We were only allowed to watch telly when the weather was terrible. The huge heavy telly, a 18 incher, was mum and dads domain, we weren’t allowed to touch it. If we were lucky (and it was pouring outside!) we could watch The Flintstones, Pinky & Perky, and that brilliant new Scobby Doo. We never figured out who the baddie was in each episode, thank goodness Daphne had the smarts!
We bathed once a week, usually at the weekend, me and my sister in the same bath, no shampoo, just huge lumps of red Lifebuoy soap and lots of scrubbing. I don’t think I had a bath to myself until my sister started to develop boobs. From then on I had to have my weekly bath after her, in her dirty cooling water. I reckon she peed in it too. At least it warmed up the bathwater a bit..
During the cold winter months we’d wake up with ice on the inside of the window pane. There was no central heating, never knew it existed, mum would light a fire in the living room. We became expert fire lighters from a very early age – and sit as close as possible to the fire, one side of you went red with the heat and the other side was blue with the cold draught. We’d swap around, like those rotisseries chickens, to ensure we were cooked on both sides.
The coalman would come around once a week. And the breadman – he had huge long drawers(!) that he pulled out and mum picked the bread she needed – always Sunblest. White! I don’t recall there being Wholemeal bread, at least not until those Hovis ads appeared on the telly. For some weird reason the breadman also sold shandy. We got a bottle once when young teenagers, drank it and were drunk for the rest of the day. Yabba-Dabba-Doo! (or don’t in this case!)
One day in the 70’s I came home from school and mum had rented a colour television from Radio Rentals. We were amazed. We sat there for ages watching horse racing on the telly in COLOUR…look at the green green grass, the colours of the jerseys. It was like being at the cinema! And the evening snooker matches on BBC2 were so much easier to follow!

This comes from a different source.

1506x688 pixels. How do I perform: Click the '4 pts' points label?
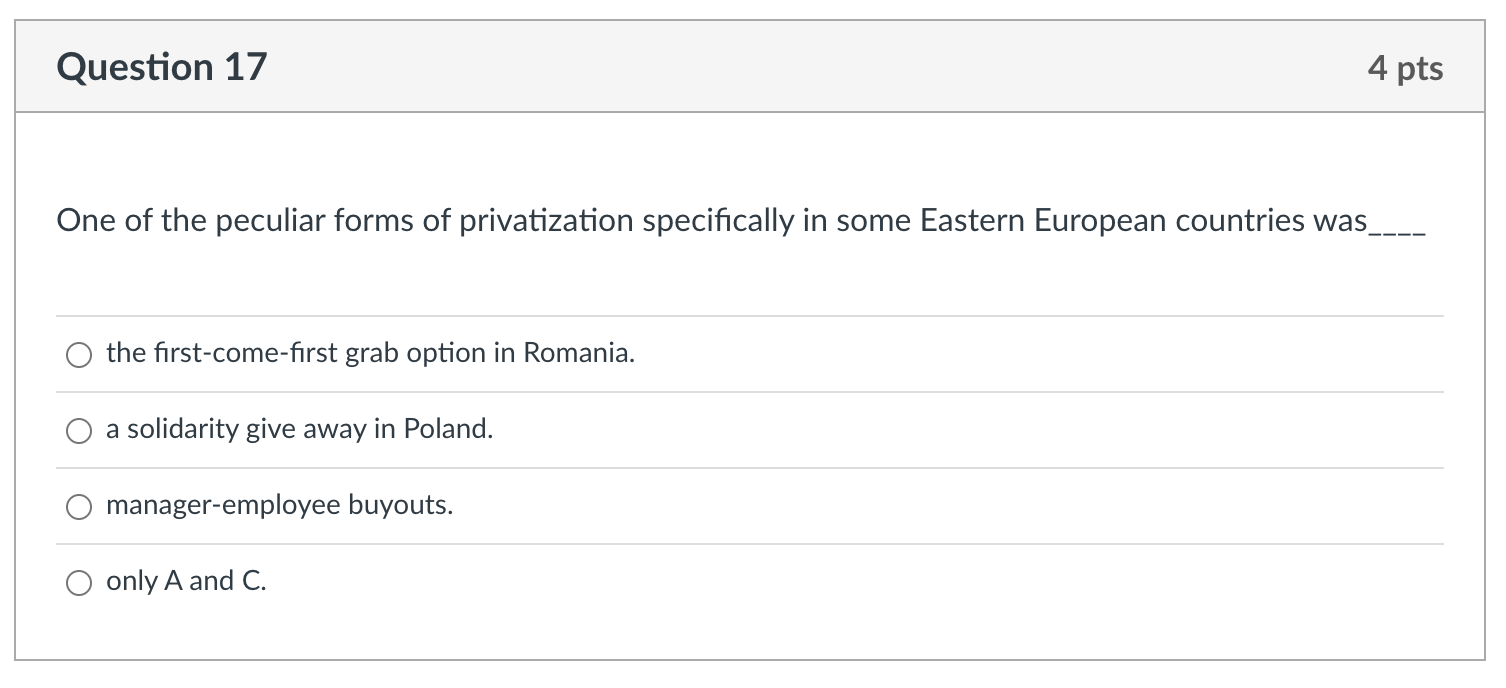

There were four of us in my bedroom, two sets of bunk beds. My biggest dream was to have a lockable box that I could put my things into, safe from my brothers nicking them. Trying to sneak out during the middle of the night for a pee was fraught with danger – step on a toy or bit of Lego, wake them up and you’d get a torrent of abuse. I learnt to creep around very quietly at night. Little did I know this was good training for my career as a cat burglar. Meowww.